We know you know it.
You’ve heard of it, passed through once, cheered on a famous sportsperson from there, it’s where your best friend’s cousin grew up.
We challenge you to travel the world and not find one of us. Someone the place named twice hasn’t touched. Someone who hasn’t passed through, ventured, visited or made a life under the blue, blue sky.
Oh, really? That big?
It’s a common question we hear. We’re big enough to be urban, in a landscape big enough to let us be country. More than 65,000 of us call Wagga Wagga home – yep, that’s why you always run into one of us.
Wagga Wagga is the place where paths cross and people meet. It was that way with the Wiradjuri people as they travelled the region following the cycle of ceremonies and seasons. With major transport routes, easy access to large metropolitan areas, plenty of industry and a large education sector it remains that way today.
Perhaps Wagga’s most famous attribute is its name, like having the Bono, Cher and Madonna version of a place name. It’s fun to say, because you say it twice – a reference to the Wiradjuri language custom, until you’re on friendly terms, and then you can just say ‘Wagga’.
Facts + Figures
Elevation: 180m at the Council Chambers
Traditional custodians: Wiradjuri nation
Proclaimed a city: 1946
What’s in a name?
Our proper, professional, legit name is ‘Wagga Wagga’, but the locals just call it ‘Wagga’. Pay us a visit and we just might let you as well!
We know the next question you’ll ask – “How do you say ‘Wagga’?”. Well, if you trade out the first ‘a’ for an ‘o’ sound you should be just about there: Wogga Wogga.
The name of the city is derived from the language of the Wiradjuri nation, which was the biggest Aboriginal tribe in New South Wales, embracing the Riverina area.

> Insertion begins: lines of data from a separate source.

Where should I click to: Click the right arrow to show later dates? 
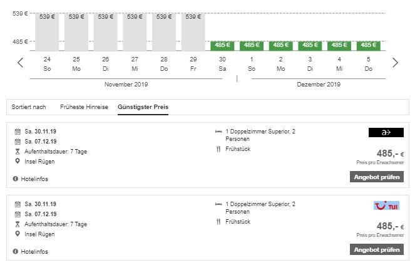[x=395, y=63]
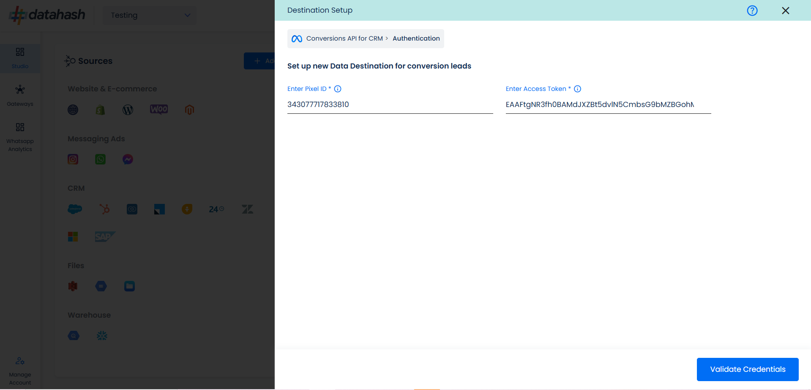Select the WhatsApp messaging source icon
This screenshot has height=390, width=811.
pos(100,159)
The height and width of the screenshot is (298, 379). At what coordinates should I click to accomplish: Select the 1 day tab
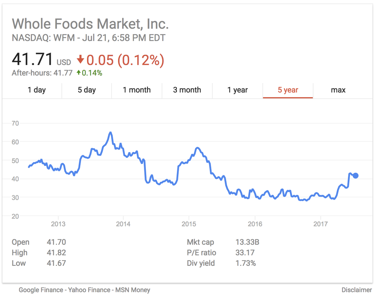pyautogui.click(x=37, y=90)
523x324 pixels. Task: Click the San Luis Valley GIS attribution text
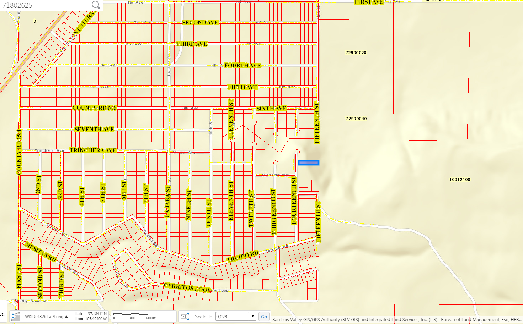(x=396, y=319)
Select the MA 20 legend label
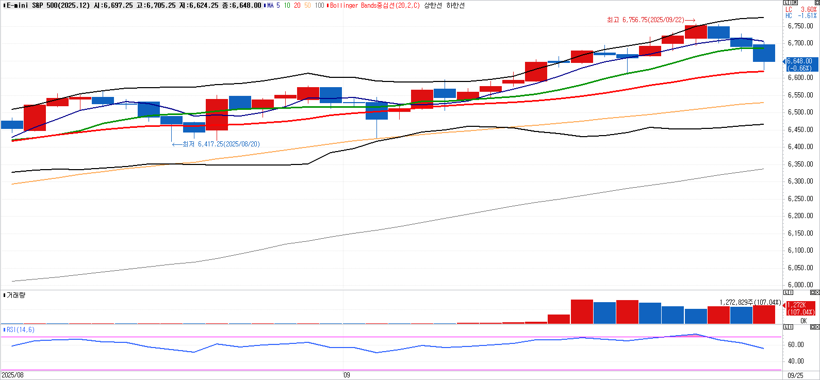 click(x=297, y=5)
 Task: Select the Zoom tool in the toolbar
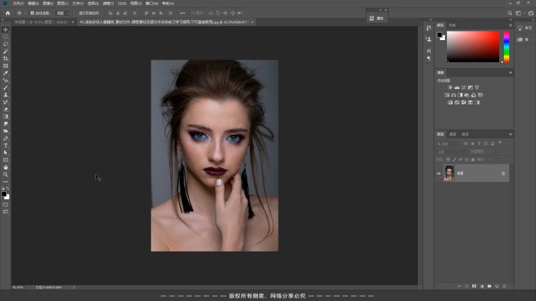(6, 174)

"Wagga", "Wahga" or Wahgam" in Aboriginal dialect means "crow". The repetition of a word was the method of expressing the plural or emphasis, thus Wagga Wagga means "crows" or "the place where crows assemble in large numbers". The Murrumbidgee River which runs through the city also derived its name from the Aboriginal language and means "plenty water" or "big water".
The City of Good Sports
In Wagga Wagga, we've got sport in our blood. Known as the "City of Good Sports", many of Australia's sporting heroes hail from the regional city of Wagga Wagga, including former Australian cricket captain Mark Taylor, rugby league great Peter Sterling and AFL legend Paul Kelly.
Find out more at the Wagga Wagga Sporting Hall of Fame, part of the Museum of the Riverina's Botanic Gardens site.

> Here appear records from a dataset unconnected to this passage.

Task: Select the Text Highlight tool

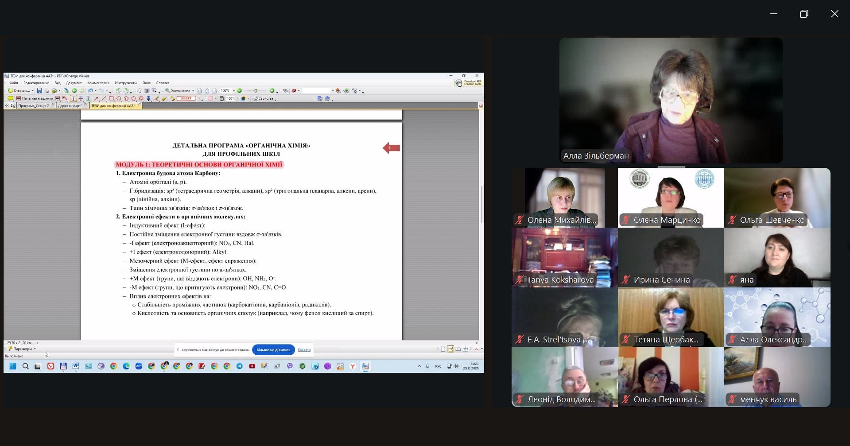Action: pos(73,99)
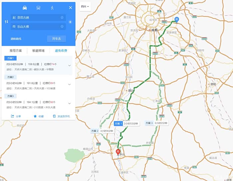Viewport: 233px width, 181px height.
Task: Swap start and destination arrows icon
Action: point(6,22)
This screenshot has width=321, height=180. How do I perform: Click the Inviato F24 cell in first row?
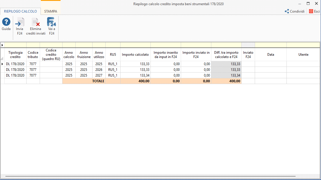point(248,64)
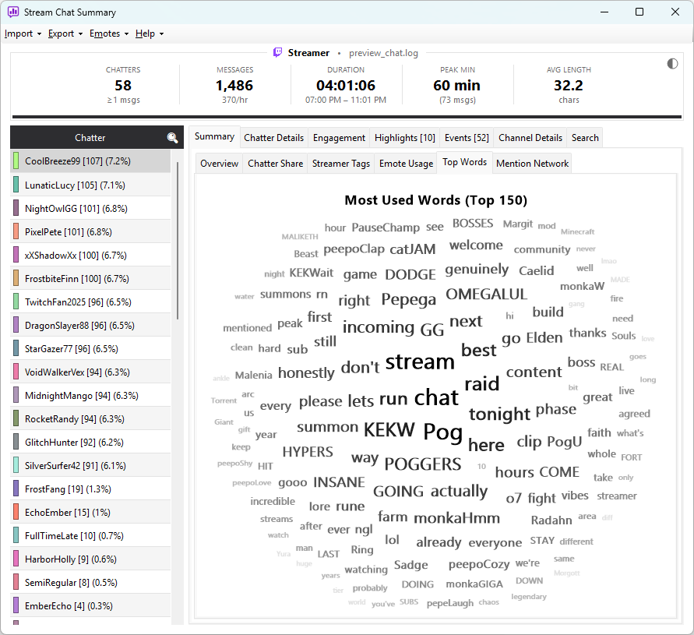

Captain Charles Sturt first charted the waters of the Murrumbidgee River in 1829, passing the future site of Wagga Wagga. His name can be seen throughout the city on our university, and even a motel!
Read more about the history of Wagga on the City of Wagga Wagga website.
The Gold Chiko Roll
Wait, didn’t Wagga have something to do with a chicko roll? Yes, our pride and joy!
The Chiko Roll made its first appearance at the Wagga Wagga Show in 1951. It was inspired by the Chinese spring roll and was designed to be eaten with one hand.